Playing A Woman's Choice and exploring Jennifer's options had me repeatedly thinking back to my wife's and my decision to have kids and the decisions I've seen friends make (both yes and no), as well as why we made these decisions. I haven't really done that in a long time. That's the kind of reaction I'd want from a reader if I had written this work, and so I'd call A Woman's Choice a success.

I do have two critiques to offer, though (with the caveat that I did not play multiple times to see different endings).

A Woman's Choice argues that society places expectations on women with respect to children, and, contra those expectations, women should have the freedom to make their own choices. The choice that I made felt abrupt, though: I think it was when (Spoiler - click to show)I had just met Paul at the party and I chose to laugh when he asked me about kids. I picked this option because I had hoped it would let me delay the choice so that I could think about it some more. Instead (I think) it was my final choice: Everything else seemed to play out from that decision. My first critique is that I would have liked the chance to think about this more and maybe even change my mind.

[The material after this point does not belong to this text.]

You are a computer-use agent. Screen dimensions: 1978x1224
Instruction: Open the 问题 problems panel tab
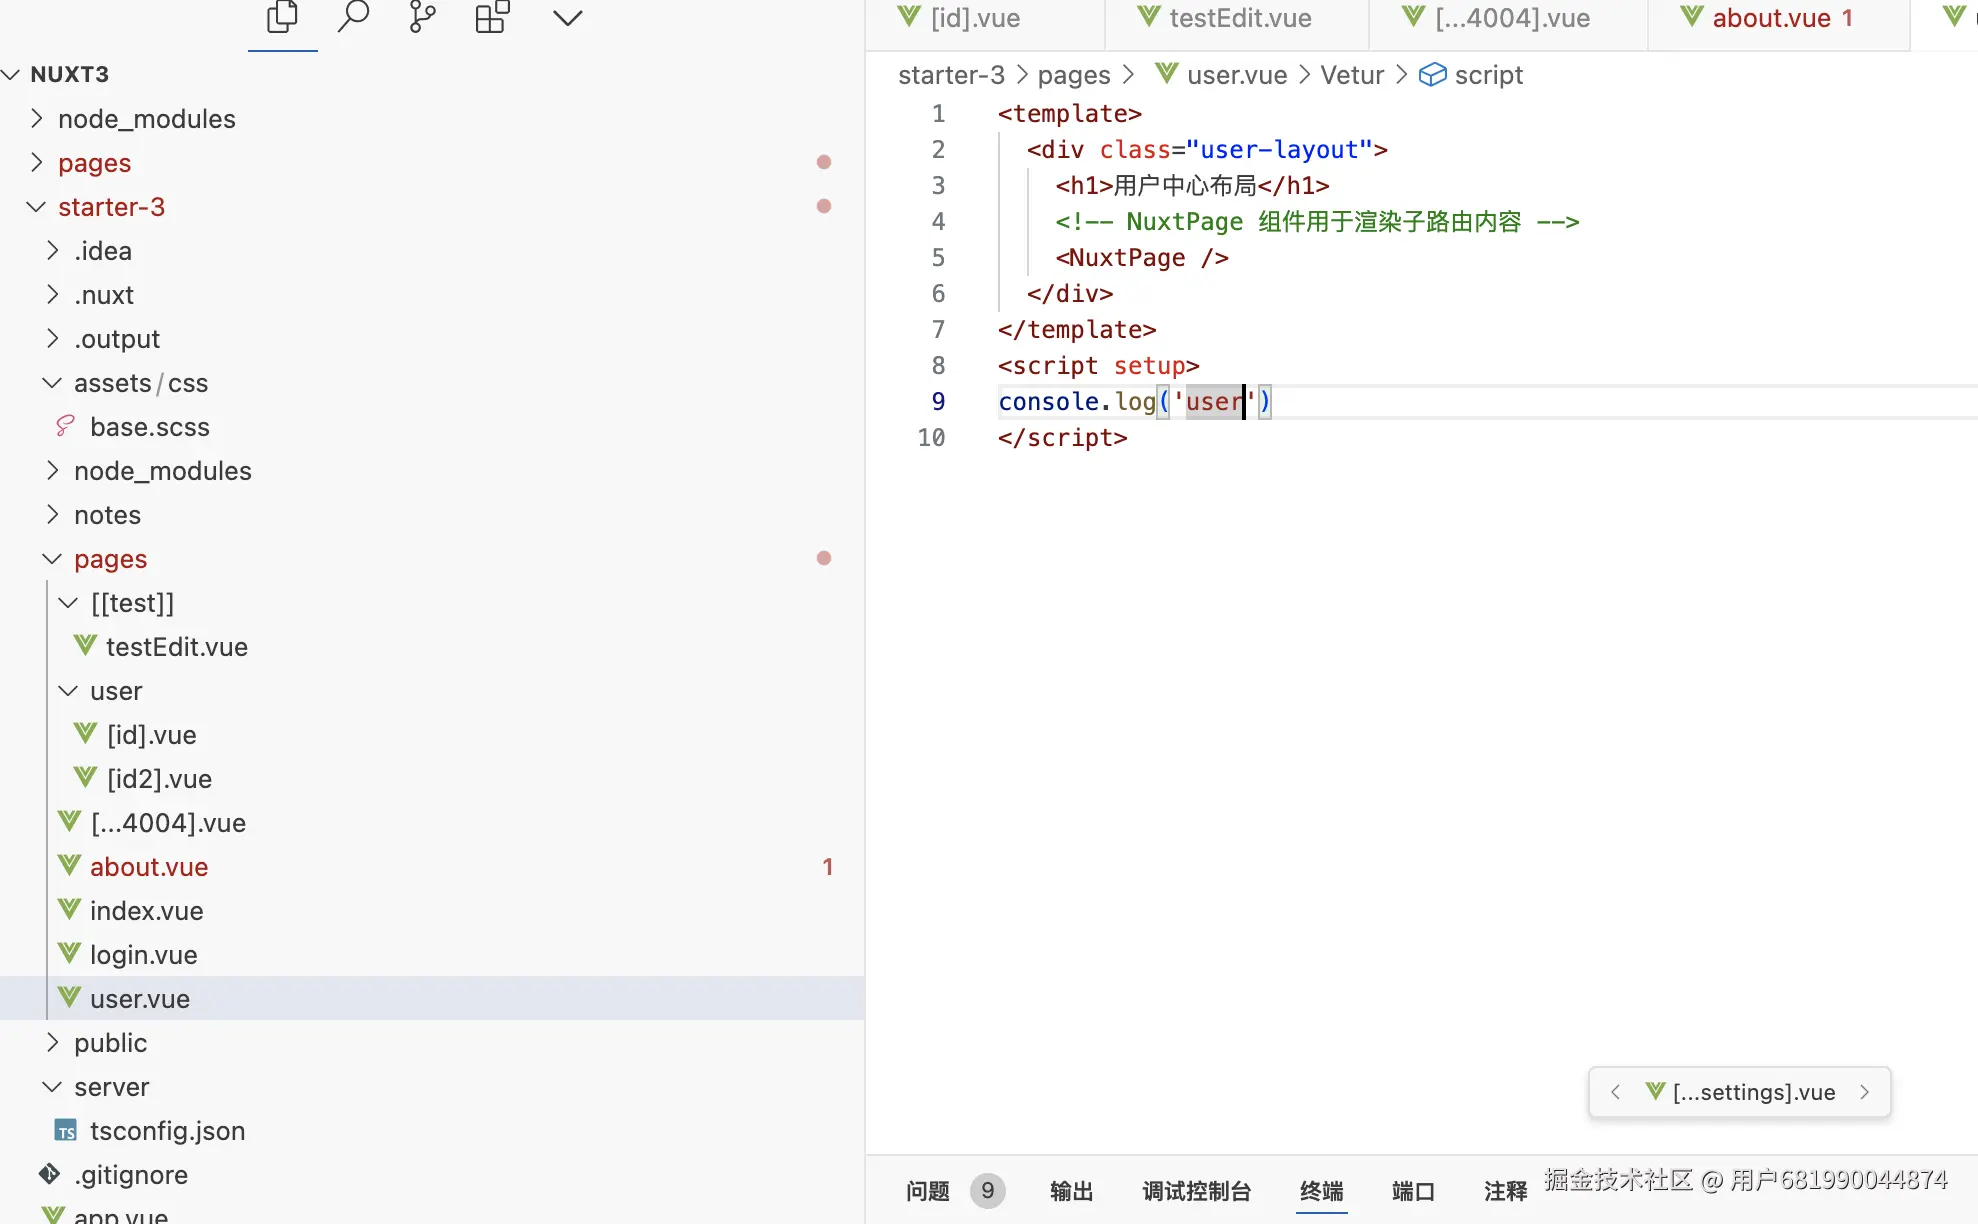click(x=927, y=1191)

My second critique is harder to explain without giving away too much of the work, but here goes: I think A Woman's Choice would have been strengthened with more exploration of the different consequences to a long-term relationship from having a disagreement as fundamental as having children. A Woman's Choice felt to me to present the choice to be solely Jennifer's, but my observation is that in practice this usually involves more negotiation. Often the relationship is so important to the two parties involved that together they work out between them how they will handle the question of children. (And, yes, sometimes the distance between what the two people want is so far apart that it makes sense for the relationship to end.) At any rate, I would have liked to have seen more of this exploration in A Woman's Choice.